■ **EXERCISE**
Retype all the entries word for word, but omit the pictures.

■ **DATASET EXCERPTS**
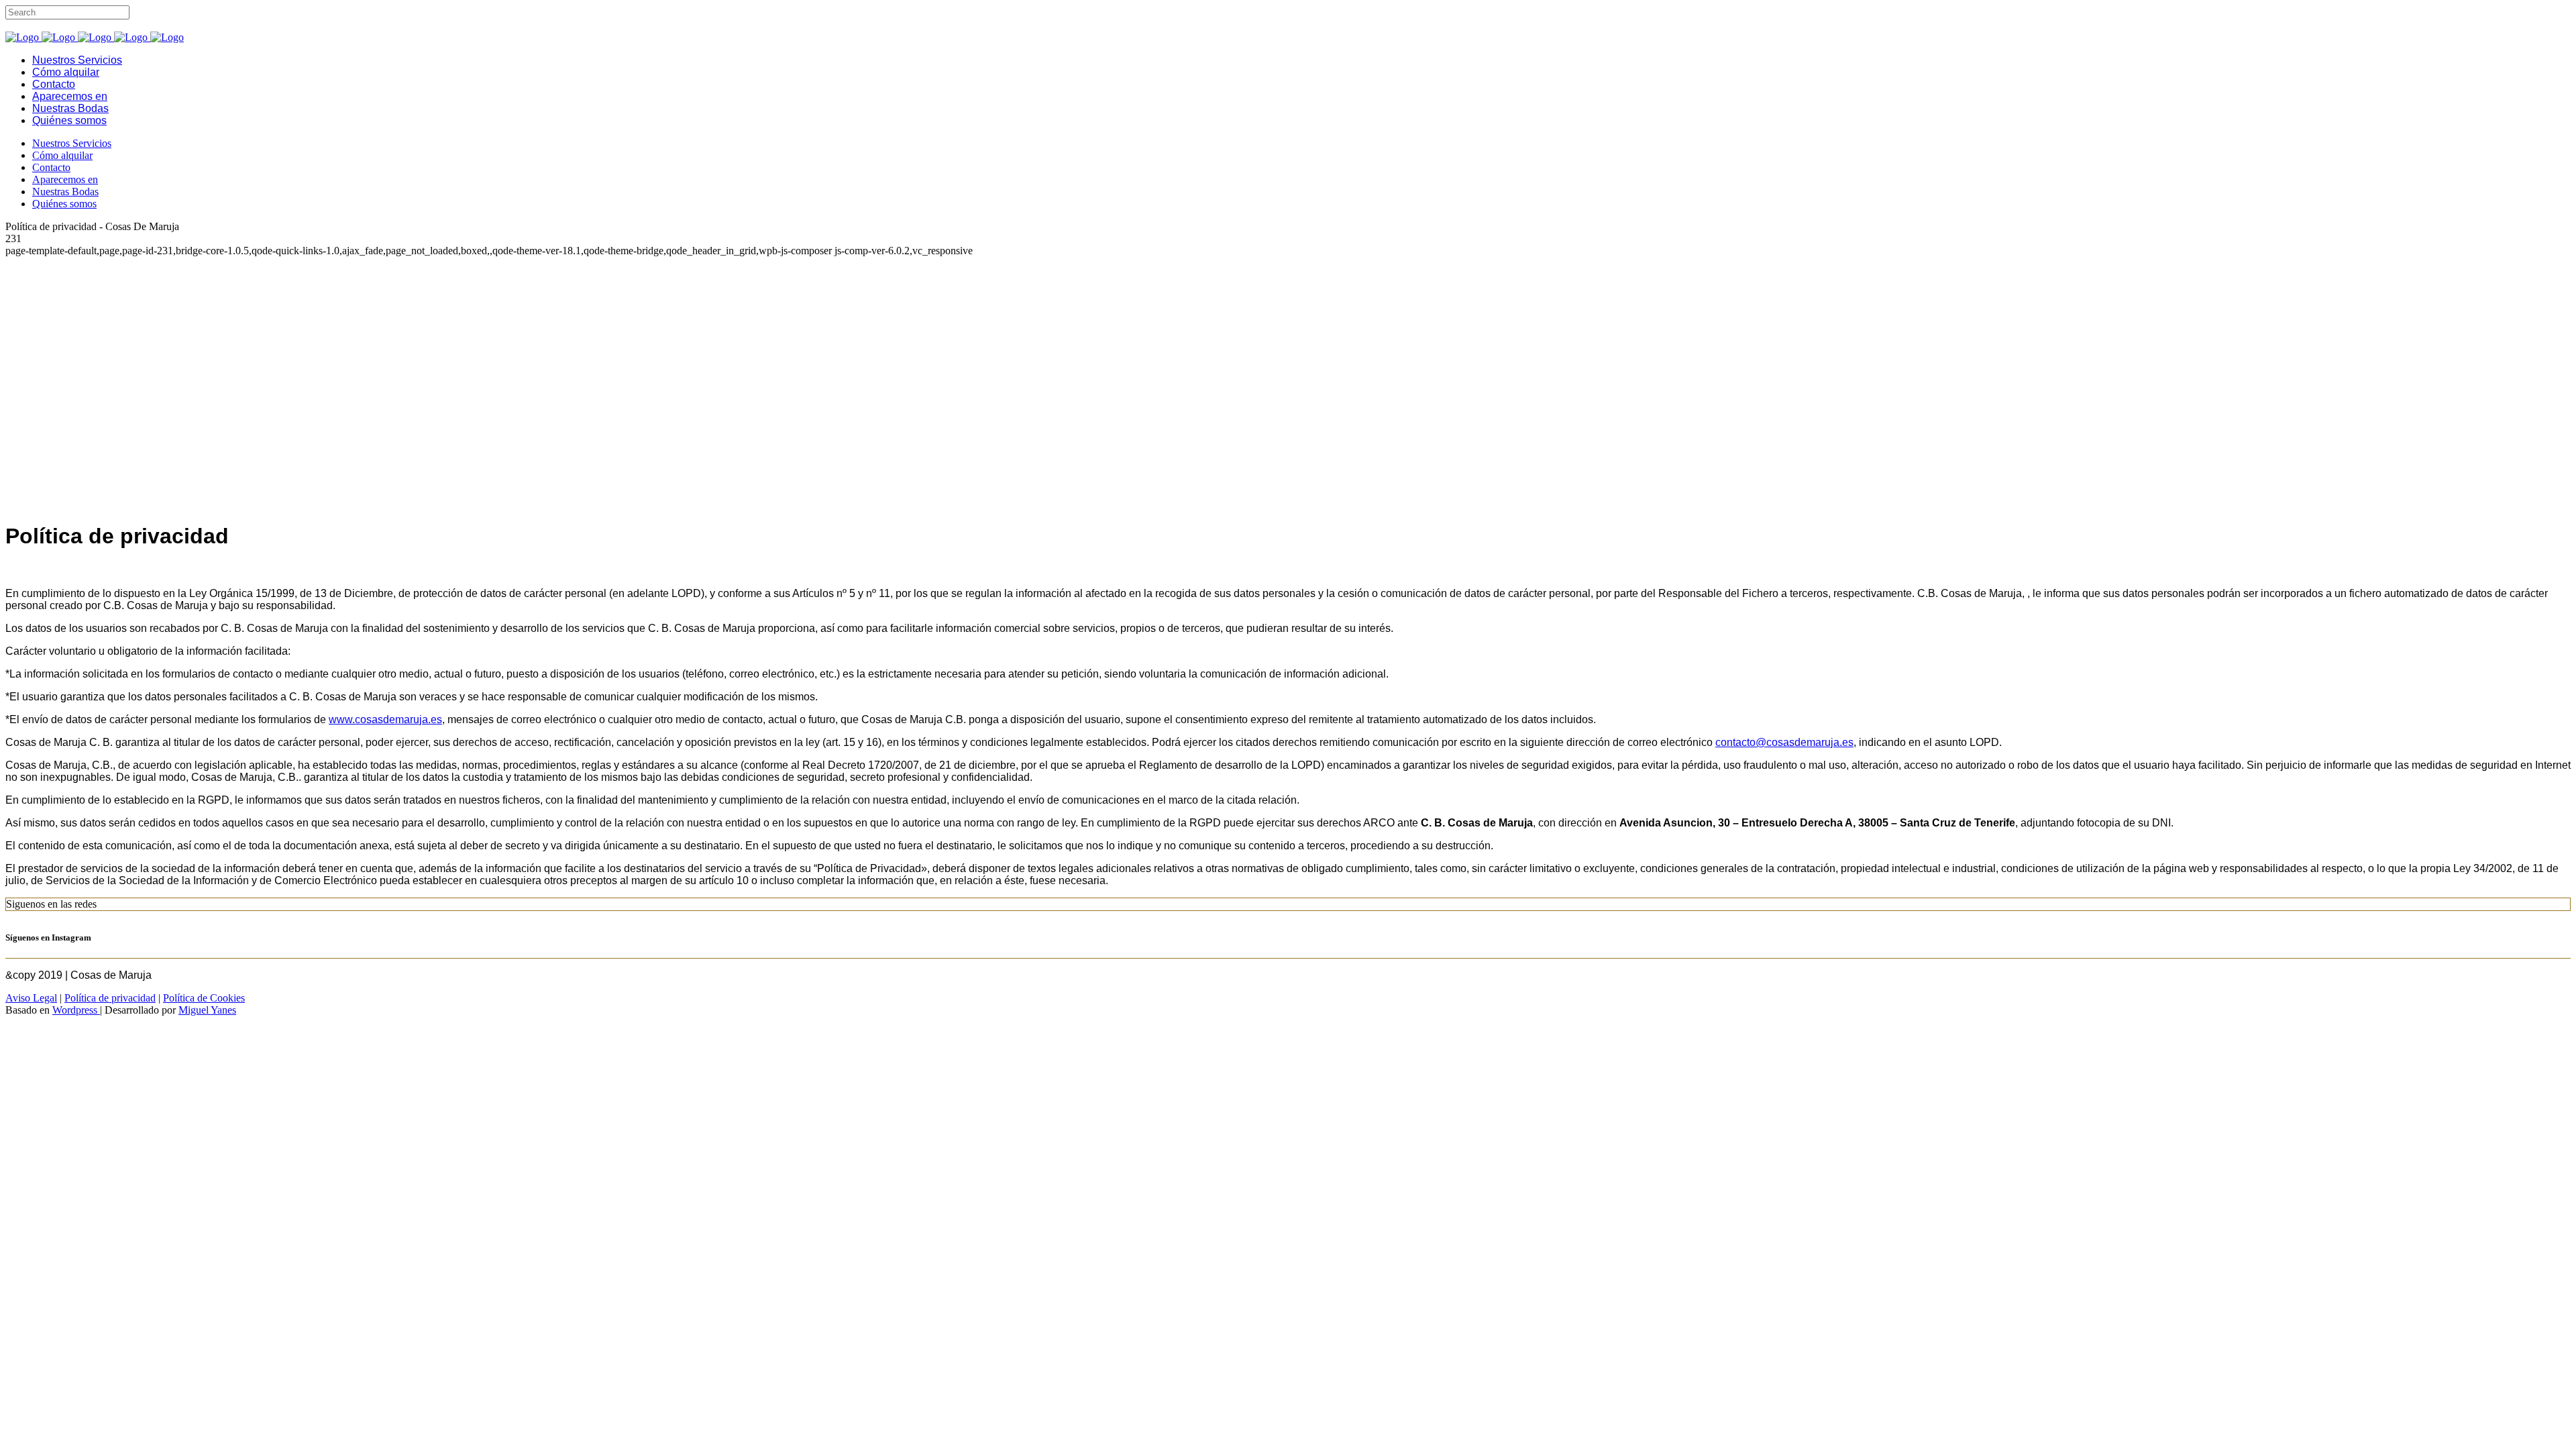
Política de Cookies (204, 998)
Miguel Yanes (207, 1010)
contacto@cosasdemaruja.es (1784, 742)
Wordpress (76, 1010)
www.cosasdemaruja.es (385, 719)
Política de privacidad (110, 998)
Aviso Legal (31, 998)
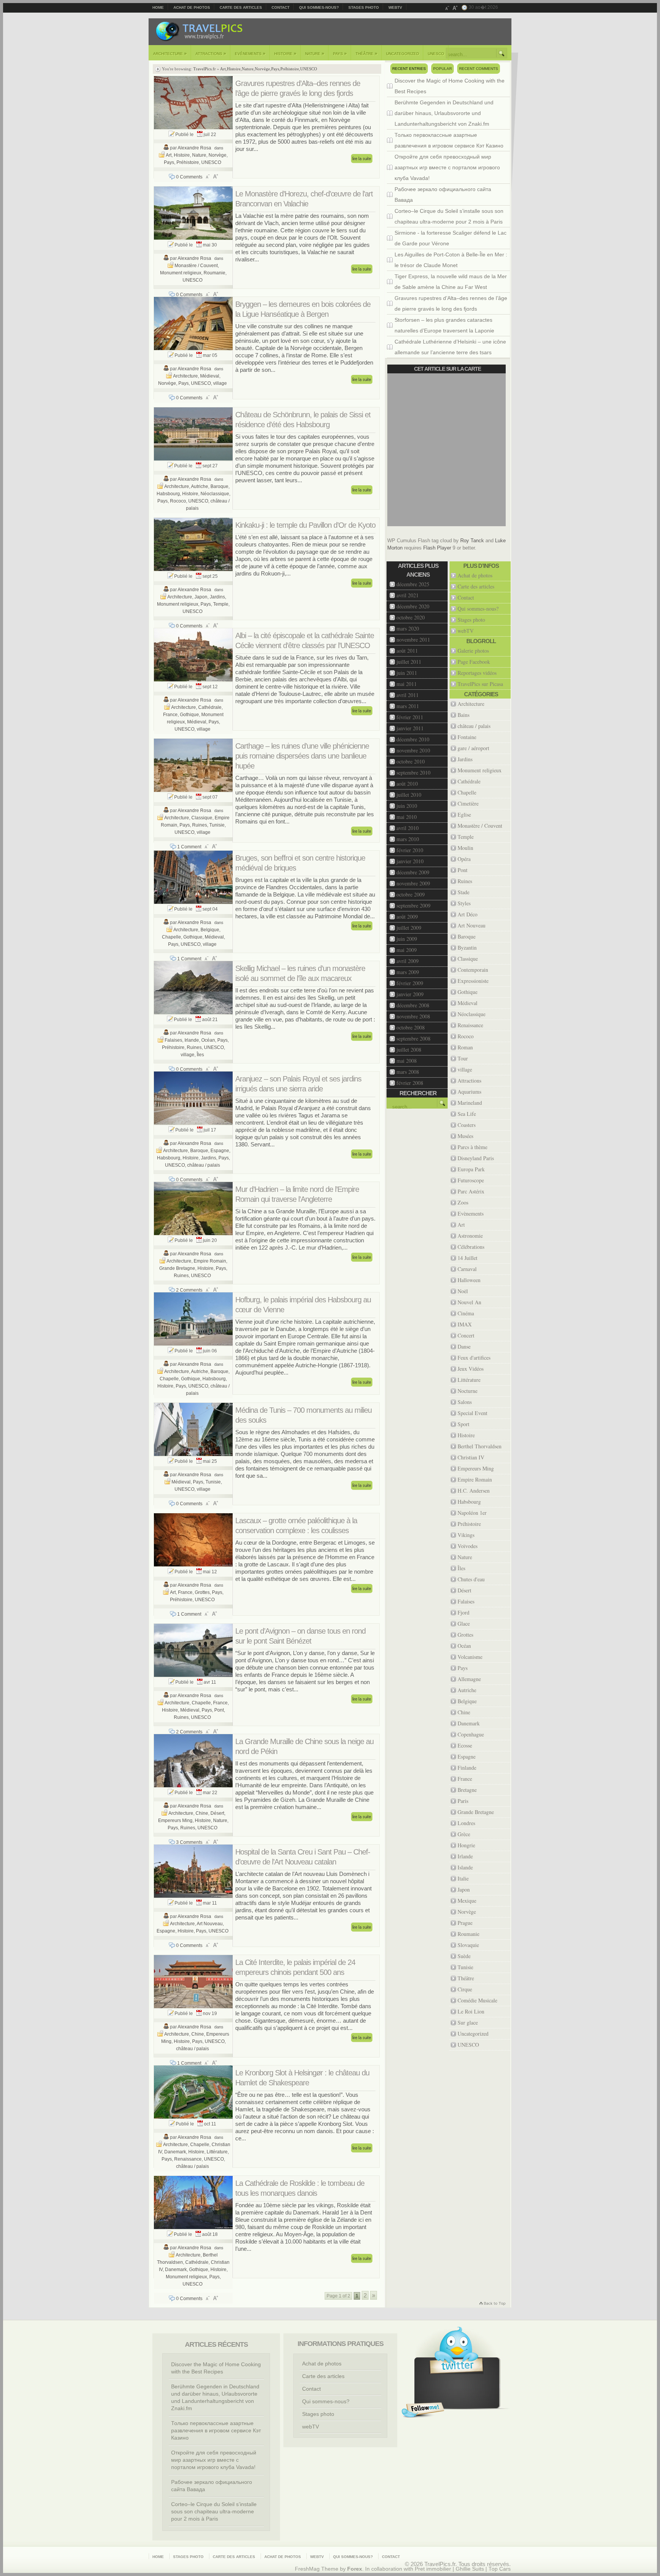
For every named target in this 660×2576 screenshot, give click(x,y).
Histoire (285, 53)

■ **ANSWER TO THIS PROBLEM**
Política de Cookies (204, 998)
Miguel Yanes (207, 1010)
contacto@cosasdemaruja.es (1784, 742)
Wordpress (76, 1010)
www.cosasdemaruja.es (385, 719)
Política de privacidad (110, 998)
Aviso Legal (31, 998)
For every named target in this 660×2576 screenshot, give click(x,y).
Histoire (285, 53)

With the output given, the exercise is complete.